As visitors ascend to the second gallery, they encounter more interactive artwork with WeltenLinie (2017), a piece by Alicja Kwade making its second appearance internationally. Viewers are encouraged to walk through and around the piece’s frame structure where they discover mutating objects – a wooden tree trunk is duplicated on a smaller scale in luminous silver and a grey rock turns rusted metal in colour.

Playing with Light and Space to Shift Perception

Many works at the show can be associated with a movement started in the 1960s in Los Angeles where several American artists experimented with the use of innovative processes and materials to depict light and space. Fred Eversley chose to shift optical perceptions by creating coloured lenses through which viewers can take a different look at the world. Larry Bell also used light and space to alter perception with Standing Walls (1969/2016). Viewers may enter this installation to see both their own reflection and the multiple reflections and effects within the sculpture.

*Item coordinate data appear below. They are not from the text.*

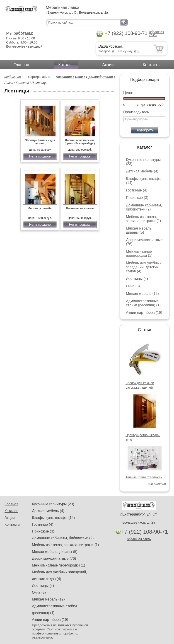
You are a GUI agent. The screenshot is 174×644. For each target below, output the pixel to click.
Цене (80, 77)
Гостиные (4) (136, 190)
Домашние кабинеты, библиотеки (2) (144, 207)
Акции (108, 65)
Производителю (100, 77)
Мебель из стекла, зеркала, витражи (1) (144, 219)
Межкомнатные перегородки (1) (139, 254)
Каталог (66, 65)
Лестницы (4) (137, 278)
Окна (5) (133, 286)
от (125, 104)
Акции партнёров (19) (144, 312)
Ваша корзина (110, 46)
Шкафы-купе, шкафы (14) (53, 518)
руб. (161, 104)
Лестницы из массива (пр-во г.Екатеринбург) (80, 142)
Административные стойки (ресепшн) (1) (143, 303)
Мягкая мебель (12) (142, 294)
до (143, 104)
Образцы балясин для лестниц (40, 142)
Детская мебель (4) (142, 171)
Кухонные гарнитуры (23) (53, 504)
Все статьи (156, 484)
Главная (21, 65)
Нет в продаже (40, 156)
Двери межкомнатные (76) (54, 558)
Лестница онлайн (40, 208)
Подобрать (144, 130)
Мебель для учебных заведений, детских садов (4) (144, 267)
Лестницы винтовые (80, 208)
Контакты (152, 65)
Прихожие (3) (137, 198)
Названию (65, 77)
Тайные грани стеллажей (144, 477)
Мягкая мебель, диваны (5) (139, 230)
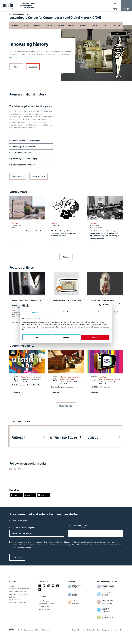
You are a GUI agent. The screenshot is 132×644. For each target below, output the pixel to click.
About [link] (16, 67)
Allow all (95, 337)
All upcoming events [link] (66, 406)
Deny (37, 337)
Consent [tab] (35, 312)
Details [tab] (66, 312)
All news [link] (66, 257)
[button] (16, 495)
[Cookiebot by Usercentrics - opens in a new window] (101, 305)
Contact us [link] (33, 67)
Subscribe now (17, 557)
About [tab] (97, 312)
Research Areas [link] (18, 176)
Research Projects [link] (38, 176)
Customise (66, 337)
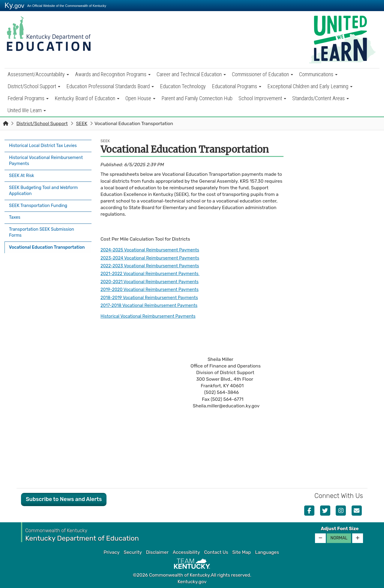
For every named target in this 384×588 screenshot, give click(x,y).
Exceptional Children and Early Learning (310, 86)
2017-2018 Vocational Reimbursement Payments (153, 305)
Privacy (111, 552)
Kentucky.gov (192, 582)
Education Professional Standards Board (110, 86)
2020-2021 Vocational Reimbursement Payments (154, 282)
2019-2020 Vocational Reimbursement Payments (154, 290)
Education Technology (183, 86)
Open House (140, 98)
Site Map (242, 552)
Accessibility (186, 552)
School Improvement (262, 98)
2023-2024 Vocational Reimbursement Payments (154, 258)
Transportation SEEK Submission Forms (44, 225)
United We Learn (27, 110)
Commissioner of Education (262, 74)
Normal (339, 538)
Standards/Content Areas (320, 98)
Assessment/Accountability (38, 74)
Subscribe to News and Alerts (64, 499)
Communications (318, 74)
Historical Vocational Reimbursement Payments (38, 159)
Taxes (15, 211)
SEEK (82, 124)
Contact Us (216, 552)
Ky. (14, 5)
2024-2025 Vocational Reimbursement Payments (154, 250)
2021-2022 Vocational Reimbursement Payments (154, 274)
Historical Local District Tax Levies (46, 145)
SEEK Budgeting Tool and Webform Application (46, 187)
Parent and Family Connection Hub (197, 98)
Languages (267, 552)
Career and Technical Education (191, 74)
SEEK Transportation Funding (40, 201)
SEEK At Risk (22, 173)
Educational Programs (236, 86)
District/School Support (34, 86)
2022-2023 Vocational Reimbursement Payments (154, 266)
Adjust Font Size (340, 529)
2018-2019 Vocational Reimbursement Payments (153, 297)
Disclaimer (157, 552)
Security (133, 552)
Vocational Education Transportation (34, 242)
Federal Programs (28, 98)
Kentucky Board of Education (87, 98)
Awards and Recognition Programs (113, 74)
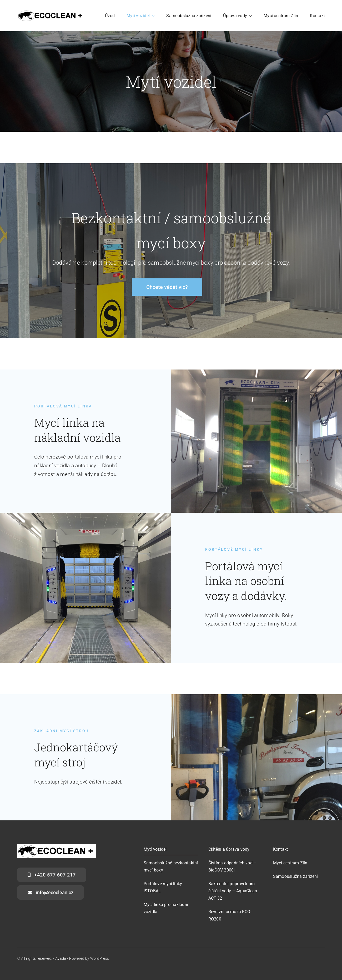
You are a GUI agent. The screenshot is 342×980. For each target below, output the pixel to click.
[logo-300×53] (51, 12)
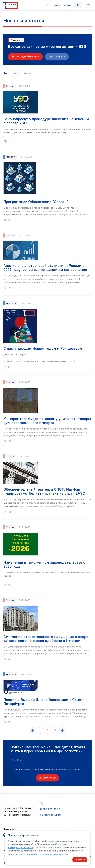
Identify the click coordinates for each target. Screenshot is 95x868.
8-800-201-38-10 (50, 809)
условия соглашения (70, 769)
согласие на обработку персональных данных (41, 854)
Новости (15, 73)
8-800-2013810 (62, 5)
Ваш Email (18, 760)
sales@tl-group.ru (50, 815)
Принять (80, 859)
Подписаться (48, 778)
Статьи (27, 73)
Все (5, 73)
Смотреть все (57, 57)
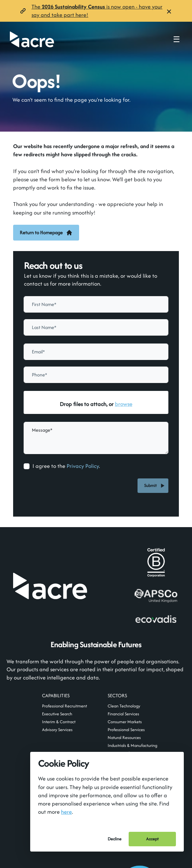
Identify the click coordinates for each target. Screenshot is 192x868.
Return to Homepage (46, 232)
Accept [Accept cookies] (152, 839)
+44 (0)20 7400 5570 (43, 723)
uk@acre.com (35, 712)
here (67, 812)
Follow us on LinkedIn (133, 669)
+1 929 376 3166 (131, 723)
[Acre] (32, 39)
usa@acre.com (129, 712)
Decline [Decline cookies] (114, 839)
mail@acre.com (55, 669)
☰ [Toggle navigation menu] (177, 39)
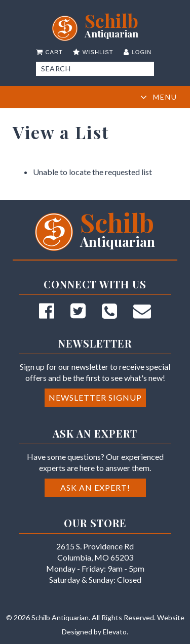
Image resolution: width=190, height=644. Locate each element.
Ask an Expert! (95, 487)
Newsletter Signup (95, 397)
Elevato (115, 631)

Other works at the show allow viewers to see both into and through solid sculpture. Pioneering artist De Wain Valentine used resin to craft massive translucent sculptures, such as Gray Column (1975 – 1976), which weighs a monumental 1.5 tonnes and is making its UK debut here. Robert Irwin’s Untitled (Acrylic Column) (1968 – 2011) is hardly perceptible though it stands more than 4.5 metres tall in the upper section of the Hayward.

This truly unique exhibition will be featured until January 6, 2019. If you are looking for art that will make you gasp, this dramatic display exploring our perception of objects, space, and those around us will be right up your alley, or perhaps, your gallery.